Check each line of the material. Copy those containing "three".

Data
::::

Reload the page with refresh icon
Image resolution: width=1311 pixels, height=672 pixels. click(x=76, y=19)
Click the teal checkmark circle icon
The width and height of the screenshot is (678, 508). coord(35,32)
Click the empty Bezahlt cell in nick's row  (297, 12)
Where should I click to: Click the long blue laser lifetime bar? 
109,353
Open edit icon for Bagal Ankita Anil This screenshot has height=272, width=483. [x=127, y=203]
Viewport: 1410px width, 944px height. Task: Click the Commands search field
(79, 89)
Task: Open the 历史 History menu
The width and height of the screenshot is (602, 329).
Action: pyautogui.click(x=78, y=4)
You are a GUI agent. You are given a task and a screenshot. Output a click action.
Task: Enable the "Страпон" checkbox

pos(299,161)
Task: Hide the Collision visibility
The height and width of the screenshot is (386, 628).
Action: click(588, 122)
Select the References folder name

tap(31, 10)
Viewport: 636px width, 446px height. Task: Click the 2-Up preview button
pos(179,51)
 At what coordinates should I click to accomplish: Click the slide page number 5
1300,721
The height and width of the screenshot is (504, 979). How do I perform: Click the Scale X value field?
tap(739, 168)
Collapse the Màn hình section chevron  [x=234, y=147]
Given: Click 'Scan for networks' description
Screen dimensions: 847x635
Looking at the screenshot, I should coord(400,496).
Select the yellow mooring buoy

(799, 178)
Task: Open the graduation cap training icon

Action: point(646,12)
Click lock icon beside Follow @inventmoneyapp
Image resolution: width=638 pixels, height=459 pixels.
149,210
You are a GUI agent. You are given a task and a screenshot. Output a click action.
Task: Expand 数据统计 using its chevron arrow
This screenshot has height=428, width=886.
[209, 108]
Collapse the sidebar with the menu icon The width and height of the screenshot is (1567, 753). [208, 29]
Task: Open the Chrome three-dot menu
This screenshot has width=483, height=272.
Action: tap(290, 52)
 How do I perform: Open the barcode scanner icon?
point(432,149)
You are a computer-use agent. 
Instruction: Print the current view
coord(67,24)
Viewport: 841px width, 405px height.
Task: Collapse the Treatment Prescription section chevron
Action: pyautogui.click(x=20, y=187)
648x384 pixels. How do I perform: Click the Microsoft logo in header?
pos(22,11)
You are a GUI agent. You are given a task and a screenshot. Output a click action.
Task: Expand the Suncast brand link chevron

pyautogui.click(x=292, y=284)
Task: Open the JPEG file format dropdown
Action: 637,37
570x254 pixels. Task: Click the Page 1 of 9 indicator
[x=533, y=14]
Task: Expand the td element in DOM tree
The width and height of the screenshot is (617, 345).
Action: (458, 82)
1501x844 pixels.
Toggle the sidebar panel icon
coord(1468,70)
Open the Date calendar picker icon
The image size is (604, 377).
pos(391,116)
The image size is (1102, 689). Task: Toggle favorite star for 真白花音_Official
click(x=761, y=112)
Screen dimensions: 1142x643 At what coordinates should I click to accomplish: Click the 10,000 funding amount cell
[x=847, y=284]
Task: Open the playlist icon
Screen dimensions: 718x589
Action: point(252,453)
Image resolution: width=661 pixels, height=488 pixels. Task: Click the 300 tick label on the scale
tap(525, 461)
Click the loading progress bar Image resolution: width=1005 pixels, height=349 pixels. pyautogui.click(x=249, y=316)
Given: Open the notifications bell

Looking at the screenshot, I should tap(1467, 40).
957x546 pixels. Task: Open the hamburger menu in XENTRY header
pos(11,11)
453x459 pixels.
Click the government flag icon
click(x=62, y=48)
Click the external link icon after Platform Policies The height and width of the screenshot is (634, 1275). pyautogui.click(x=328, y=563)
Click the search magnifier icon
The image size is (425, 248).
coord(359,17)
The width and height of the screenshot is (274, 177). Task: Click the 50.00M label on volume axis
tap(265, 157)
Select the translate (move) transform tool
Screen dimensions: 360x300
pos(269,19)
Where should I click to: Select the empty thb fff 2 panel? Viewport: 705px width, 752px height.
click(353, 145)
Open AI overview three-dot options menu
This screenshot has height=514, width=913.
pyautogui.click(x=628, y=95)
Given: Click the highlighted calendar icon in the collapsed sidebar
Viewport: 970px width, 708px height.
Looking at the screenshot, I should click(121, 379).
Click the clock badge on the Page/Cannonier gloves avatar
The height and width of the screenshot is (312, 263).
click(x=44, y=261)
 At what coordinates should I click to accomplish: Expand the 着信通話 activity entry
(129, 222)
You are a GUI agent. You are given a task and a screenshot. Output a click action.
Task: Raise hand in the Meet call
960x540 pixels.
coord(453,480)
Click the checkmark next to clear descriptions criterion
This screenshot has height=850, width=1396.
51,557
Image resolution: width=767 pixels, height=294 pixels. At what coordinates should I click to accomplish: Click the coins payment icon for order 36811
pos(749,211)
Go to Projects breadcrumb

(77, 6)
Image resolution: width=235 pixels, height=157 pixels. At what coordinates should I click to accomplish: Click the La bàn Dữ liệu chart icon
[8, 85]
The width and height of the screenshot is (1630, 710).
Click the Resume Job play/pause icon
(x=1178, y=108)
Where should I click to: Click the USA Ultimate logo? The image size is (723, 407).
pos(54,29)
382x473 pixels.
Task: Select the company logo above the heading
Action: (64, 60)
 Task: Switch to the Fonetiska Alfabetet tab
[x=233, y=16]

::::

Problem solution
Task: Open the Chrome three-dot menu
Open AI overview three-dot options menu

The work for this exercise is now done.